• **PROBLEM TO WORK ON**
Recast everything from the line containing "Locate an element on the screen. Image" down to the end of the rows as a JSON list of strings, one string per line, with blank lines skipped. Leave the pictures out.

(Stored data entries)
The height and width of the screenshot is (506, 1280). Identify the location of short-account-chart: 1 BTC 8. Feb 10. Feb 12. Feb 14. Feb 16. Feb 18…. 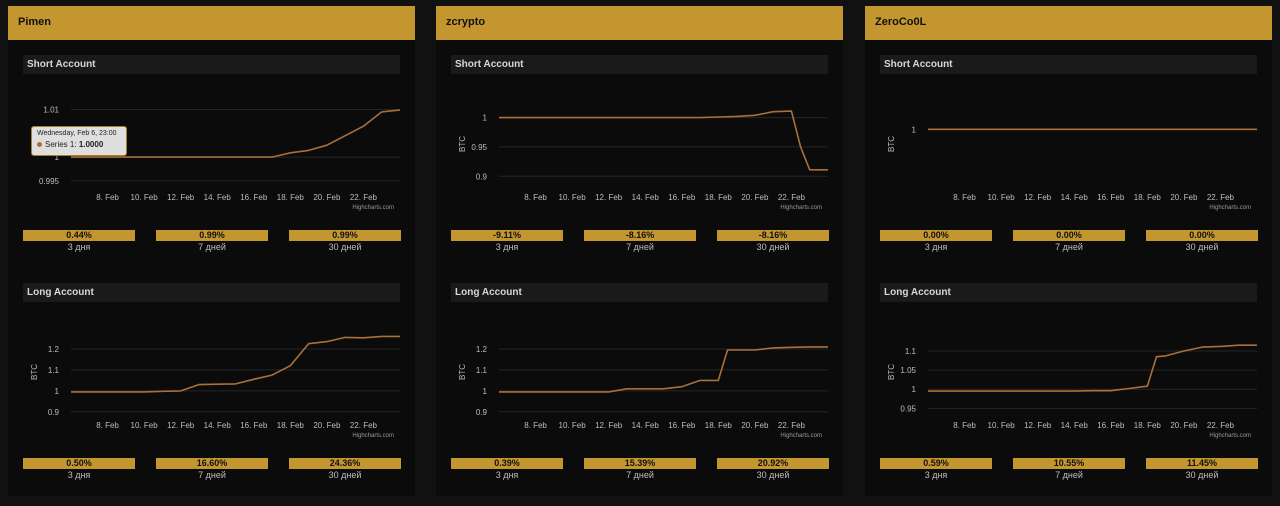
(1068, 156).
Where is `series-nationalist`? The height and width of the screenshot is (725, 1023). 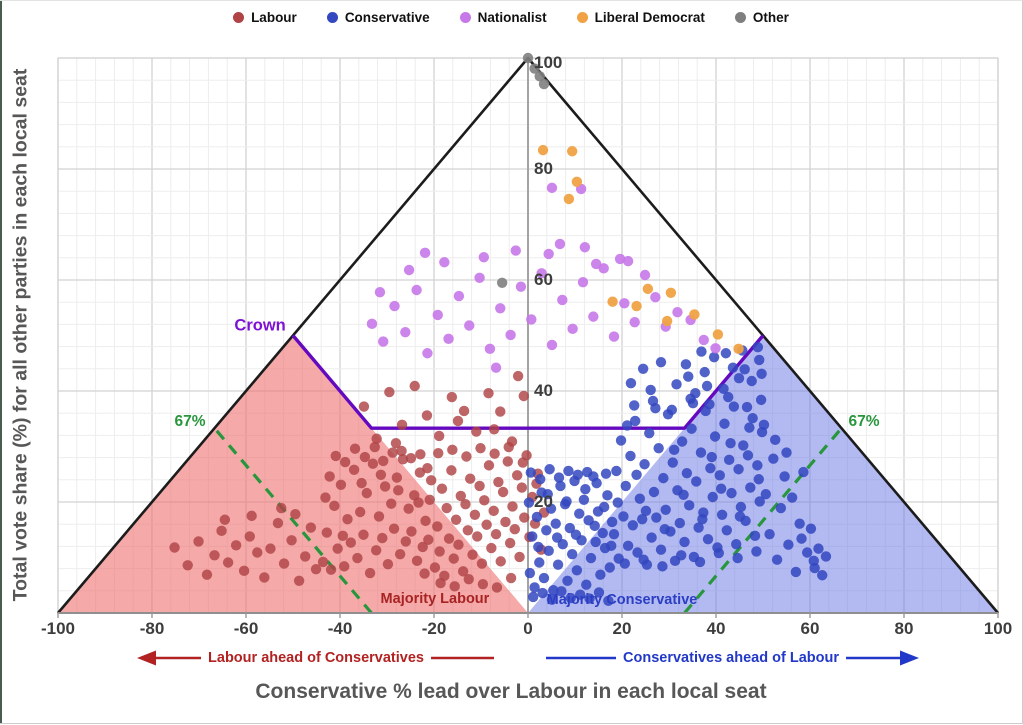 series-nationalist is located at coordinates (544, 278).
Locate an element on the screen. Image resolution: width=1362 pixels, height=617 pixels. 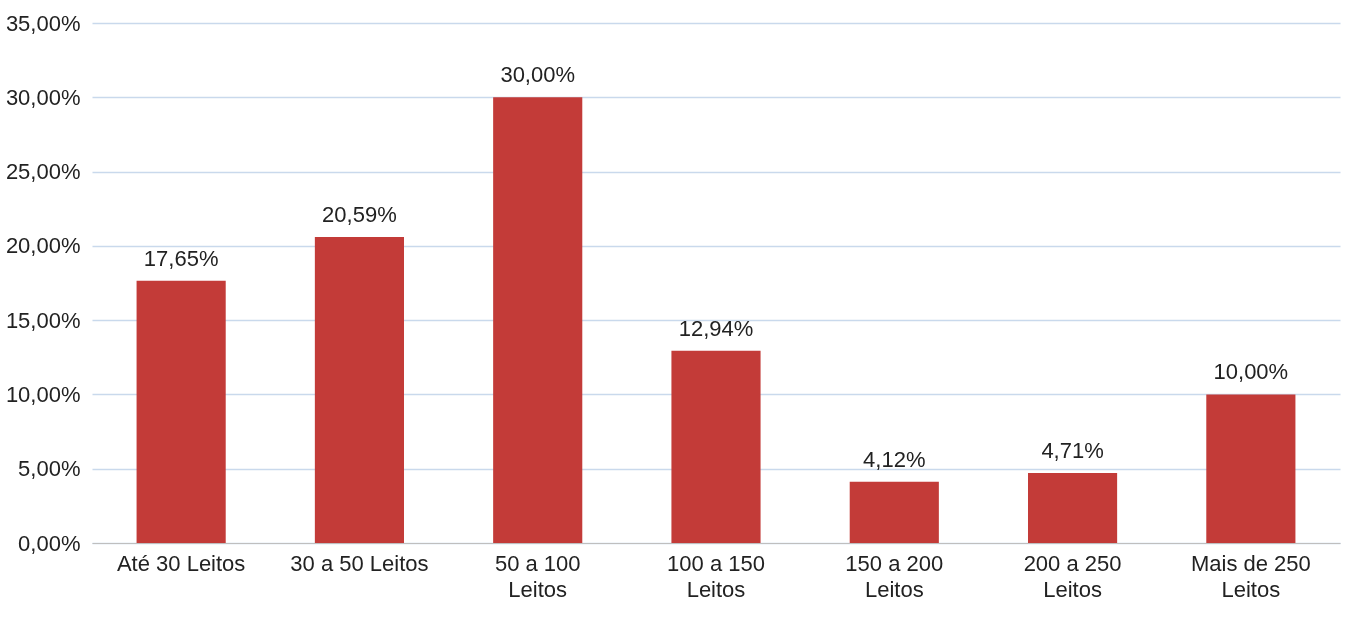
y-tick-label: 35,00% is located at coordinates (43, 23).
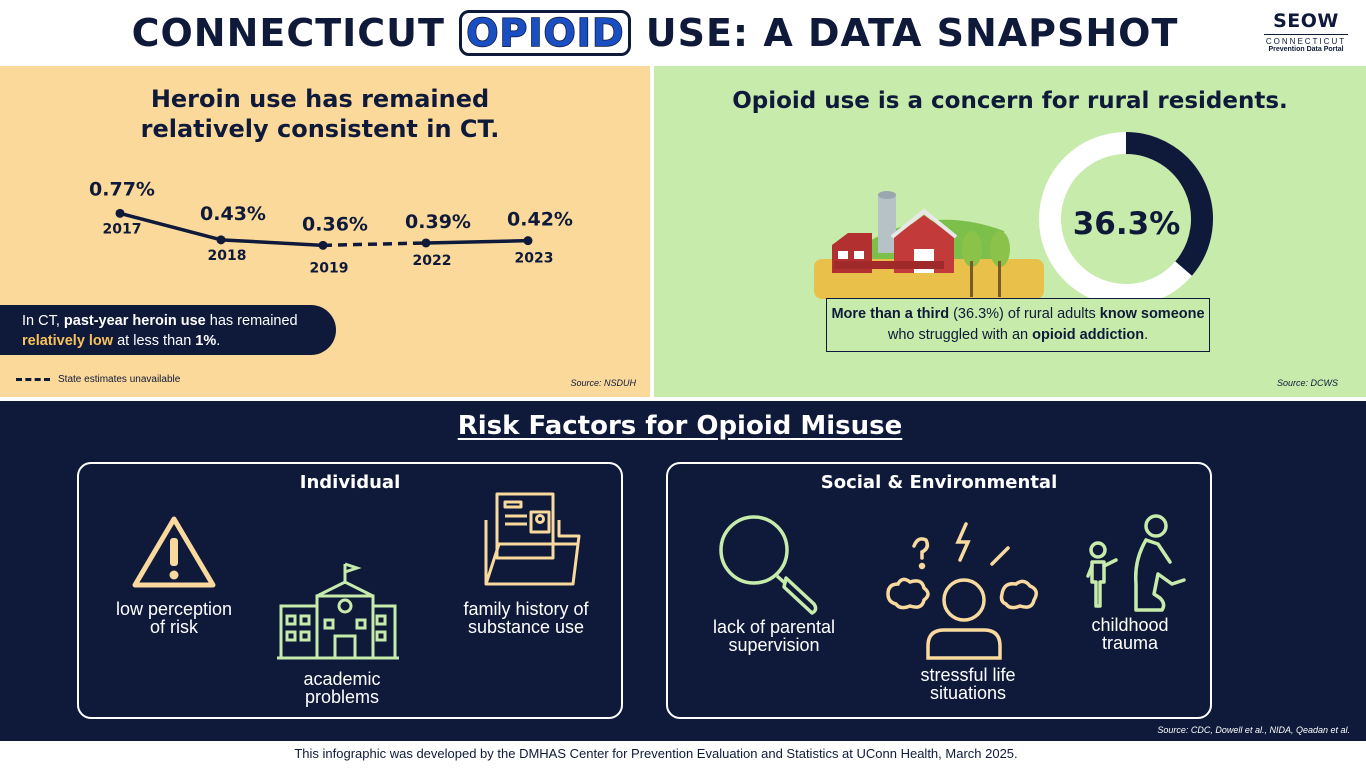 Image resolution: width=1366 pixels, height=768 pixels. I want to click on individual-box: Individual low perception of risk, so click(350, 590).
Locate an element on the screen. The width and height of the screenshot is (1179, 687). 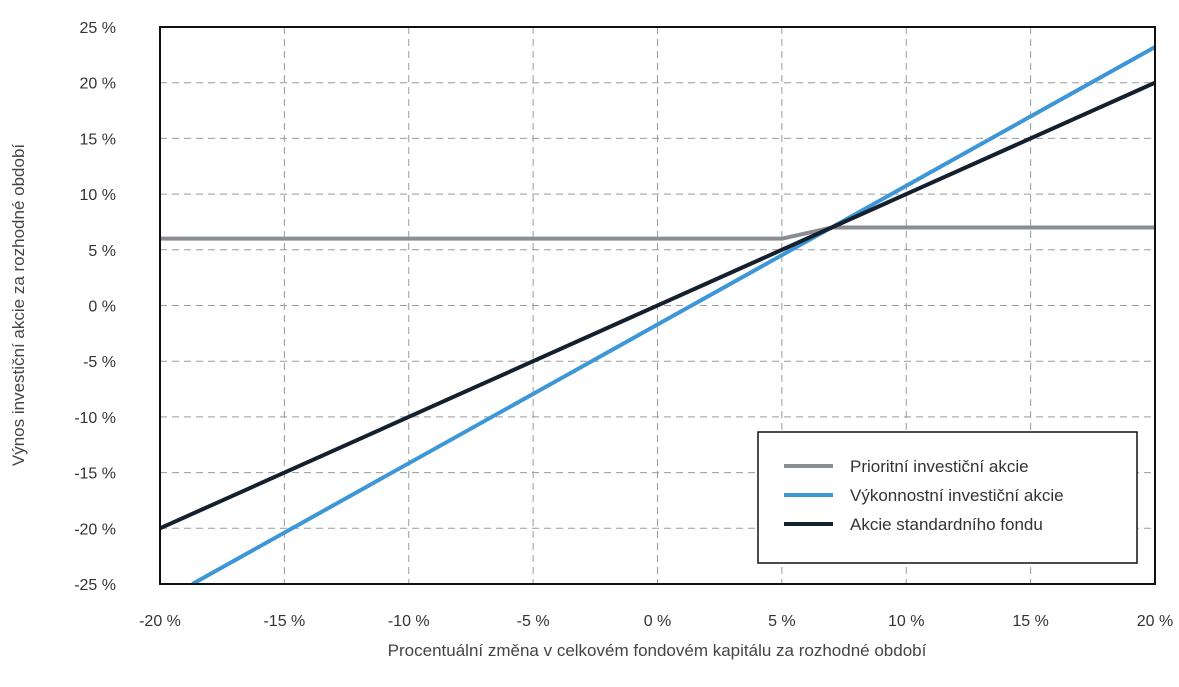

• **COMPLETED EXERCISE**
[
  "Locate an element on the screen. Image resolution: width=1362 pixels, height=617 pixels. ",
  "y-tick-label: 35,00% is located at coordinates (43, 23).",
  " Image resolution: width=1366 pixels, height=768 pixels. I want to click on individual-box: Individual low perception of risk, so click(350, 590).",
  "Locate an element on the screen. The width and height of the screenshot is (1179, 687). "
]